MISSISSAUGA, Ontario, April 20, 2011 /PRNewswire via COMTEX/ -- Valeant Pharmaceuticals International, Inc. (NYSE: VRX) today announced that it will redeem all of the outstanding 4.0% Convertible Subordinated Notes due 2013 (the "Notes") of its wholly-owned subsidiary, Valeant Pharmaceuticals International, on May 20, 2011 (the "Redemption Date"). The notice of redemption was distributed to holders of the Notes on April 20, 2011.
On and after May 20, 2011, the Notes will no longer be deemed outstanding, interest will cease to accrue thereon, and all rights of the holders will cease, except for the right to receive the redemption price, without interest thereon.
The current conversion price is $12.65. The Notes called for redemption may be converted at any time before the close of business on May 19, 2011 but may not be converted on or after the Redemption Date unless the Company fails to pay the redemption price.
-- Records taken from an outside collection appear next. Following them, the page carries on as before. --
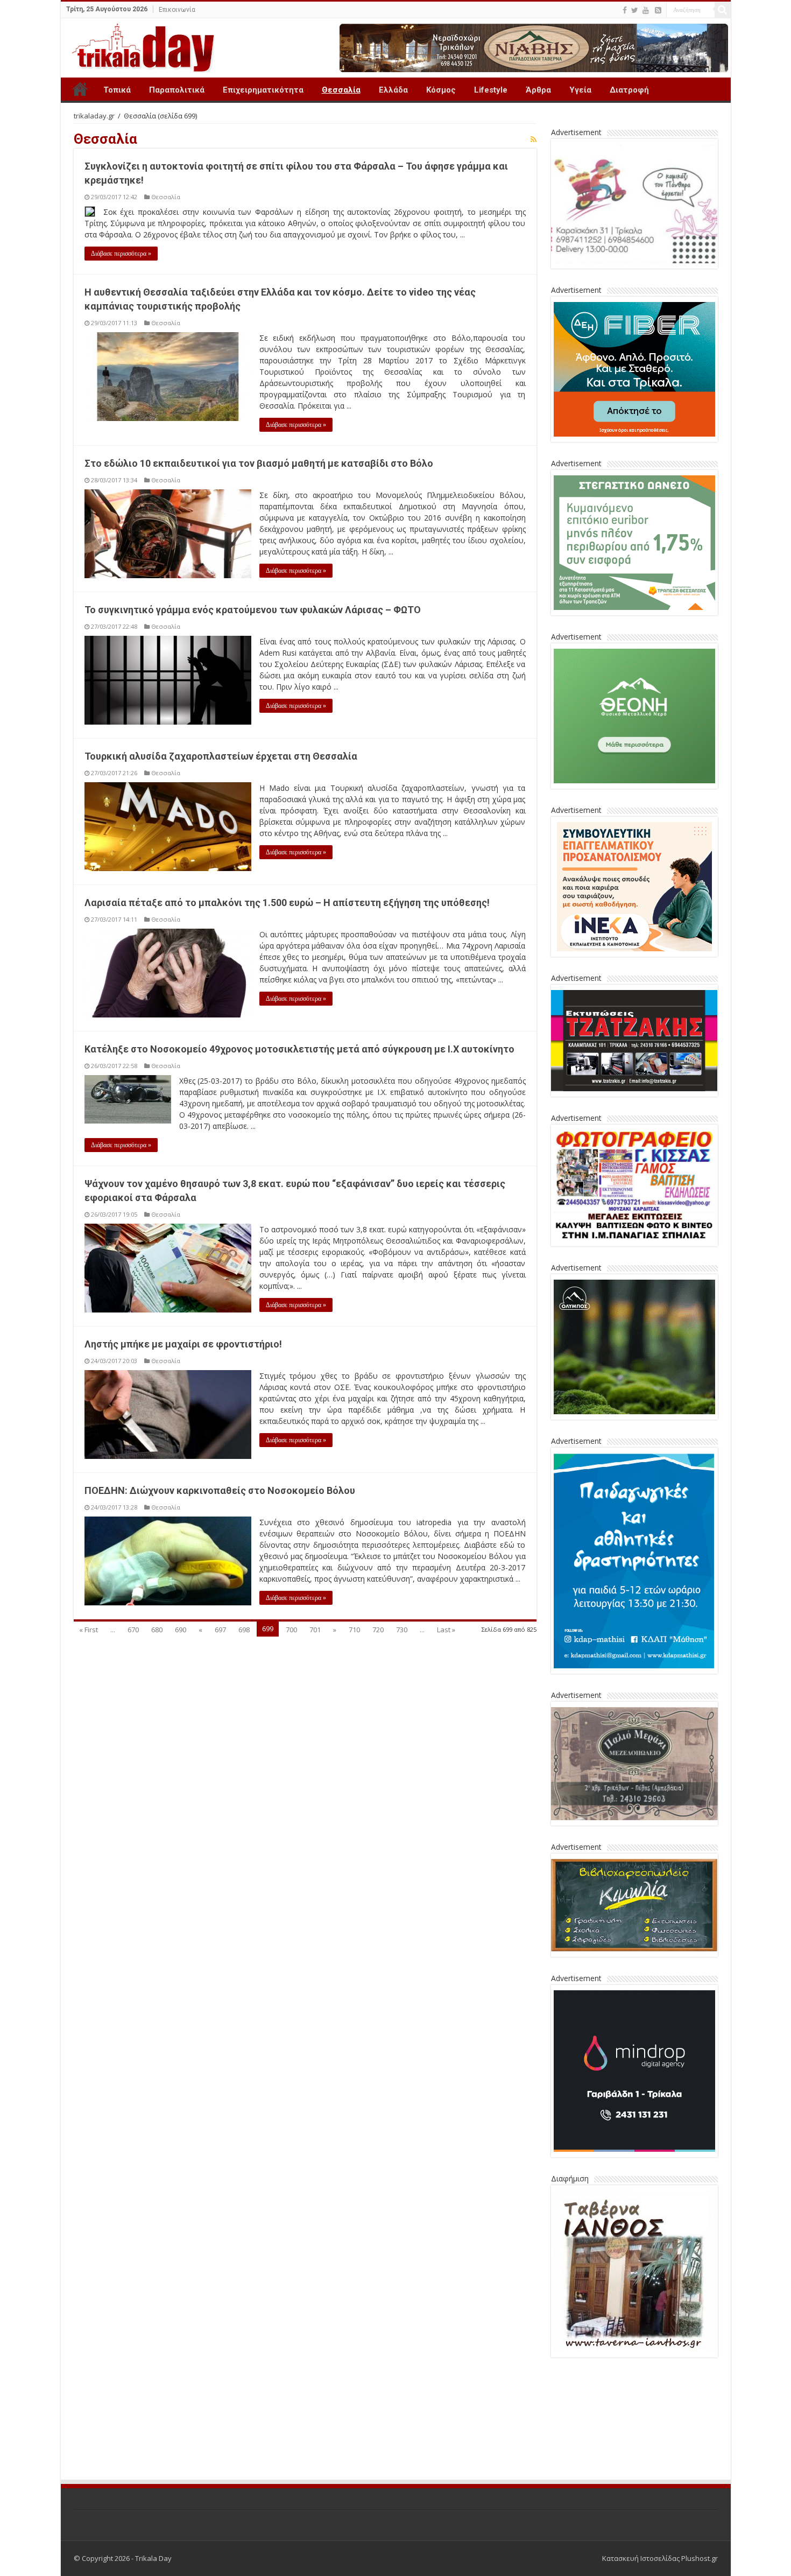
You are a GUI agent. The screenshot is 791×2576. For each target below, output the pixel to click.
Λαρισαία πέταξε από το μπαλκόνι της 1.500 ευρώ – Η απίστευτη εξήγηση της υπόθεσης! (287, 902)
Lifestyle (490, 90)
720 (378, 1629)
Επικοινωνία (177, 9)
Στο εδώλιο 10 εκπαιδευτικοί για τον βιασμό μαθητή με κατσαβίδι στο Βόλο (258, 463)
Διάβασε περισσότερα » (121, 253)
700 (291, 1629)
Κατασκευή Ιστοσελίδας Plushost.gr (660, 2558)
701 (315, 1629)
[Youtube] (645, 10)
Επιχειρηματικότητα (263, 90)
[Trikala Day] (138, 45)
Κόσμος (441, 90)
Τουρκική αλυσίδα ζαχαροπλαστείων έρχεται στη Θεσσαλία (220, 756)
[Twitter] (634, 10)
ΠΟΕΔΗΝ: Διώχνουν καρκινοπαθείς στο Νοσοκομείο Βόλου (219, 1490)
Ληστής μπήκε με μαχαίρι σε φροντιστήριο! (183, 1344)
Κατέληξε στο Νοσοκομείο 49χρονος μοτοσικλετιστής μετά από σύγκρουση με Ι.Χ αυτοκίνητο (299, 1049)
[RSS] (658, 10)
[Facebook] (625, 10)
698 (244, 1629)
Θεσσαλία (341, 90)
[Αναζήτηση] (723, 10)
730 (401, 1629)
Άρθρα (538, 90)
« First (88, 1629)
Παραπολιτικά (176, 90)
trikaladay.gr (94, 116)
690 (180, 1629)
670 (133, 1629)
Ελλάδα (393, 90)
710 (354, 1629)
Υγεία (580, 90)
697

Valeant Pharmaceuticals International, Inc. (NYSE/TSX: VRX) is a multinational specialty pharmaceutical company that develops and markets a broad range of pharmaceutical products primarily in the areas of neurology, dermatology and branded generics.
Caution Regarding Forward-Looking Information and "Safe Harbor" Statement
This press release may contain forward-looking statements, including, but not limited to, our financing plans. Forward-looking statements may be identified by the use of the words "anticipates," "expects," "intends," "plans," "should," "could," "would," "may," "will," "believes," "estimates," "potential," or "continue" and variations or similar expressions. These statements are based upon the current expectations and beliefs of management and are subject to certain risks and uncertainties that could cause actual results to differ materially from those described in the forward-looking statements. These risks and uncertainties include, but are not limited to, risks and uncertainties discussed in the Company's most recent annual or quarterly report filed with the Securities and Exchange Commission ("SEC") and risks and uncertainties relating to the proposed merger, as detailed from time to time in the Company's filings with the SEC and the Canadian Securities Administrators ("CSA"), which factors are incorporated herein by reference. Readers are cautioned not to place undue reliance on any of these forward-looking statements. The Company undertakes no obligation to update any of these forward-looking statements to reflect events or circumstances after the date of this press release or to reflect actual outcomes.